■ PROBLEMS TO WORK ON:
A. Return the section of the comics roundup that opens with the words containing "Look, there are" and closes with "Darth Vader 12.", copied word for word.
B. According to the comics roundup, who did the coloring on The Autumnlands: Tooth and Claw 7?

## START TEXT PROVIDED

Look, there are a lot of comics out there. Too many. We can never hope to have in-depth conversations about all of them. But, we sure can round up some of the more noteworthy titles we didn’t get around to from the week. Today, we discuss Autumnlands: Tooth and Claw 7, Slash and Burn 1, Limbo 1, Descender 7, Chewbacca 3, and Darth Vader 12.
The Autumnlands: Tooth and Claw 7
Spencer: One of The Autumnlands‘ greatest strengths has always been its complex, fascinating world-building, and in issue 7 Kurt Busiek and Benjamin Dewey put on a masterclass in the art. This issue also acts as the first installment of a new arc, and throughout the first few pages it’s amazing how nimbly Busiek is able to recap the previous storyline, provide some exposition, and plant hints of things to come; I couldn’t help but to start speculating even that early in the issue. Things get even juicier as the issue progresses and Busiek and Dewey shift their focus to Dusty and Learoid and the mechanics behind magic. The exposition couldn’t be more straightforward, but it’s livened up not only by Dewey and colorist Jordie Bellaire’s gorgeous work, but by Busiek’s nearly lyrical exploration of the idea.

## END TEXT PROVIDED
## START GIVEN RECORDS

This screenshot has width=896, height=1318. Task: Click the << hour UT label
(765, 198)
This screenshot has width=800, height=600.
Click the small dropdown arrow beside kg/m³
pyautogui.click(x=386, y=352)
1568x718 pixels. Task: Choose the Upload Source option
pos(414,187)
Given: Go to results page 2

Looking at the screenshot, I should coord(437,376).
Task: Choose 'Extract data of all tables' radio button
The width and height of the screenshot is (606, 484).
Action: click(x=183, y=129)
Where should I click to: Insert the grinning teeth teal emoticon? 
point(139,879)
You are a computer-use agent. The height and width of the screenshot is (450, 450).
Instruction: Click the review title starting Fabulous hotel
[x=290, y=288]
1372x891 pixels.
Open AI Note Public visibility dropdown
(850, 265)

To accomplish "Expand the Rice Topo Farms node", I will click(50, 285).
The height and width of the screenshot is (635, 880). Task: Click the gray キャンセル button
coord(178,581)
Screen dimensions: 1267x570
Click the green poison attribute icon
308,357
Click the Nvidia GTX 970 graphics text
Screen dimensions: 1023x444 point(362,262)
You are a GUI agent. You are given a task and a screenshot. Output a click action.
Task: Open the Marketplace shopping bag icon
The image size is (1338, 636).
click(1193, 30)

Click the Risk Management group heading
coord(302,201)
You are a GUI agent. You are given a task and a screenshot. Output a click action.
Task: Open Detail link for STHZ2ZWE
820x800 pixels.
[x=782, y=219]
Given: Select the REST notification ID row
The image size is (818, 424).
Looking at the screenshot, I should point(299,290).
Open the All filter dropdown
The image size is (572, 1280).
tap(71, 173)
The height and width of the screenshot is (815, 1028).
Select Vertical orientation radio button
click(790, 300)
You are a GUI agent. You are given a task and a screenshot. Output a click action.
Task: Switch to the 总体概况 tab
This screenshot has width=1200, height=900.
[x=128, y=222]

## END GIVEN RECORDS

■ OUTPUTS:
A.
Look, there are a lot of comics out there. Too many. We can never hope to have in-depth conversations about all of them. But, we sure can round up some of the more noteworthy titles we didn’t get around to from the week. Today, we discuss Autumnlands: Tooth and Claw 7, Slash and Burn 1, Limbo 1, Descender 7, Chewbacca 3, and Darth Vader 12.

B. Jordie Bellaire